WashPost's Milbank Slams Conservatives, Even Liberal Media on Obama No-Show In Paris

January 13th, 2015 9:21 AM

On Tuesday, The Washington Post’s delayed story on Obama’s no-show in Paris showed up on page A-9. On A-2, Post columnist Dana Milbank defended Obama with a column titled “Conservatives find their inner Francophiles.” He insisted “The conservatives are guilty of a bit of inconsistency, if not hypocrisy, in criticizing the Obama administration for snubbing a people they not long ago called cheese-eating surrender monkeys.”

This is as “inconsistent” as mocking the ultraliberalism of Boston and then sympathizing with Bostonians after terrorists blew up the finish line at the Boston Marathon. Are we supposed to believe Milbank would applaud conservatives if they never stopped to mourn a terrorist attack or make a "Boston Strong" gesture of good will?

Milbank didn’t just scold conservatives, but the media that found a scandal in Obama’s no-show:

Media outlets joined the cri de coeur: Politico called it “Barack Obama’s French kiss-off,” and the New York Daily News said Obama and his lieutenants “let the world down.” Sacré bleu!

Largely absent from this condemnation of the American government’s slight of the French were the French themselves. French President François Hollande said Obama had been “very present” in the response to last week’s attacks on the satirical newspaper Charlie Hebdo and a Jewish market.  

Speaking of inconsistencies, during the Bush years, Milbank thought it was scandalous that Vice President Dick Cheney wore sunglasses to meet the dictator of communist China:

The protocol-obsessed Chinese leader suffered a day full of indignities -- some intentional, others just careless. The visit began with a slight when the official announcer said the band would play the "national anthem of the Republic of China" -- the official name of Taiwan. It continued when Vice President Cheney donned sunglasses for the ceremony, and again when Hu, attempting to leave the stage via the wrong staircase, was yanked back by his jacket. Hu looked down at his sleeve to see the president of the United States tugging at it as if redirecting an errant child.

Milbank was most outraged that the dictator of China was heckled for several minutes by a supporter of the dissident Falun Gong movement.

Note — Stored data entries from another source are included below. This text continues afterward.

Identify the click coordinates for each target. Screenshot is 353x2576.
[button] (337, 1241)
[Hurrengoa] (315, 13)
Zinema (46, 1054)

The Post columnist noticeably put down his usual Super Size bucket of snark to defend John Kerry in this kerfuffle:

But the notion that Kerry, of all people, was slighting the French is a bit incroyable. The son of a diplomat, Kerry has close family in France and learned the language at a Swiss boarding school. After the initial massacre in Paris last week, he addressed the shooting at an appearance with the Polish foreign minister, in both English and in French. French TV channel TF1 said that Kerry’s “poignant statement in French” would “go down in history.” The French intellectual Bernard-Henri Lévy said on CNN that Kerry’s French statement “is a great moment of brotherhood and solidarity.”

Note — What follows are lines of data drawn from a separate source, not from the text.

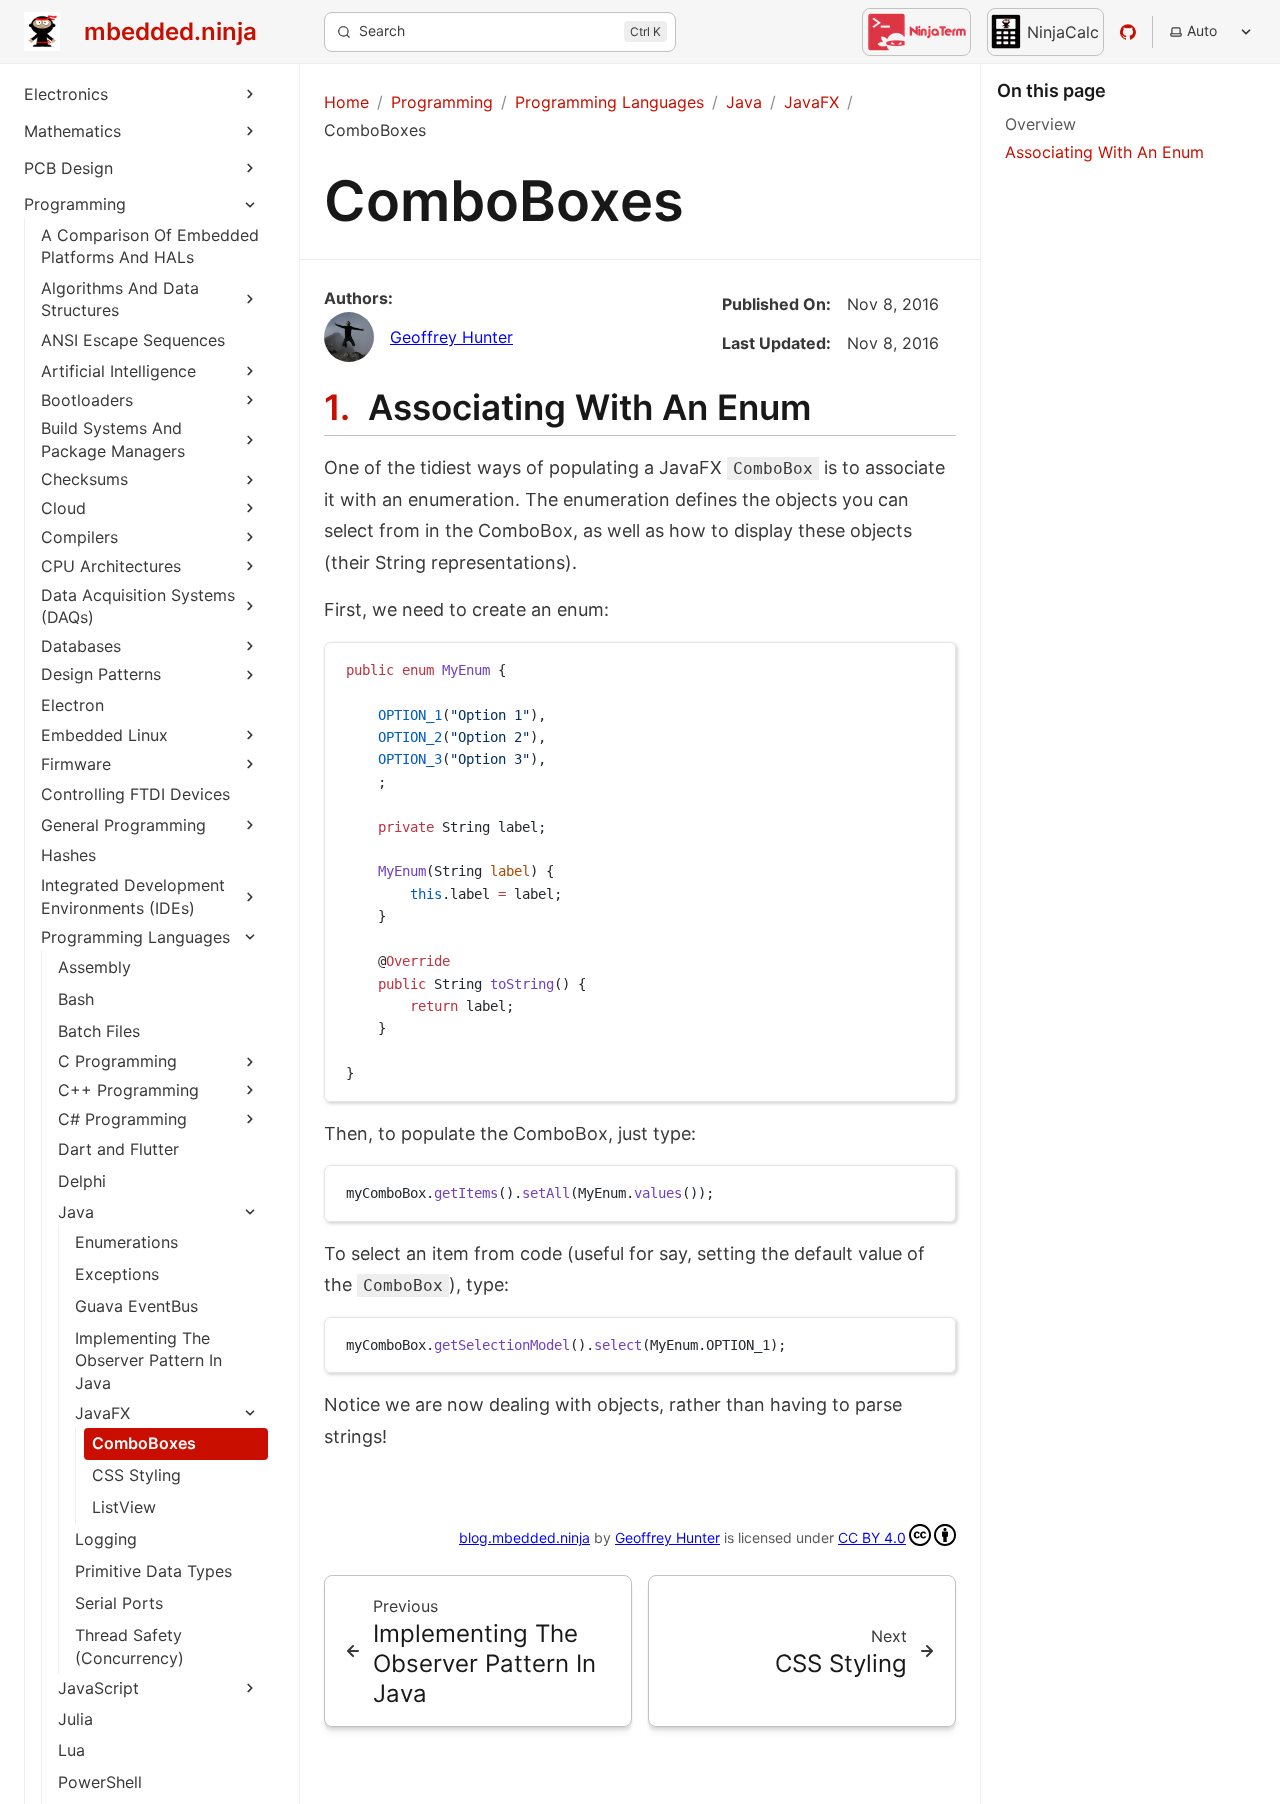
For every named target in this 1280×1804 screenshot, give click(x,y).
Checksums (84, 479)
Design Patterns (101, 674)
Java (76, 1212)
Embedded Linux (104, 735)
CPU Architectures (111, 566)
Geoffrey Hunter (451, 337)
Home (346, 102)
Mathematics (72, 131)
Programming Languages (135, 937)
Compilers (79, 537)
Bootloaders (87, 400)
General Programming (123, 825)
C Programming (117, 1061)
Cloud (63, 508)
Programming (75, 204)
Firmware (76, 764)
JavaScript (98, 1688)
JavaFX (102, 1413)
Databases (81, 646)
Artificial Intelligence (118, 371)
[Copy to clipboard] (931, 666)
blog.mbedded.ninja (524, 1537)
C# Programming (122, 1119)
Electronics (66, 94)
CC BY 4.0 (872, 1537)
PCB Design (68, 168)
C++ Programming (128, 1090)
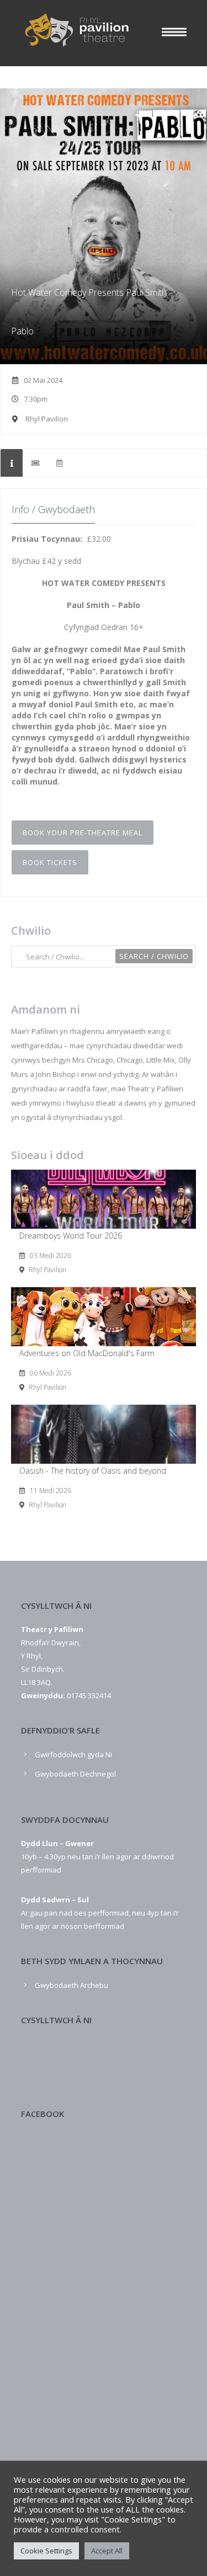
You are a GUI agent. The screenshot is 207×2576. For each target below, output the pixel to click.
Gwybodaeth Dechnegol (75, 1774)
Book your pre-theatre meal (82, 833)
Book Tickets (50, 862)
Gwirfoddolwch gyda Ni (73, 1754)
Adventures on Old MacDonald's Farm (87, 1353)
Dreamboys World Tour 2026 (70, 1235)
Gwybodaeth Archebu (71, 1985)
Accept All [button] (107, 2551)
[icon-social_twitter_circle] (58, 2052)
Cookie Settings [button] (46, 2551)
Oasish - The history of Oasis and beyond (92, 1470)
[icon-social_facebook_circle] (33, 2052)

After all, Milbank’s heart grew three Grinch sizes last year as he proclaimed that Kerry was meant to be Secretary of State (did he want a job like former Time editor Richard Stengel received?):

Not since John Quincy Adams, perhaps, has a man been bred to be secretary of state as John Kerry has. A son of the world and a scion of privilege, he struggled to demonstrate the common touch, mocked in 2004 for his windsurfing and his French. But for this job he’s well-suited, literally: He wore a lustrous blue suit and a salmon-pink tie for his first day; as he was being introduced, he fished in his jacket sleeve for his shirt cuff, making it peek out that perfect half-inch.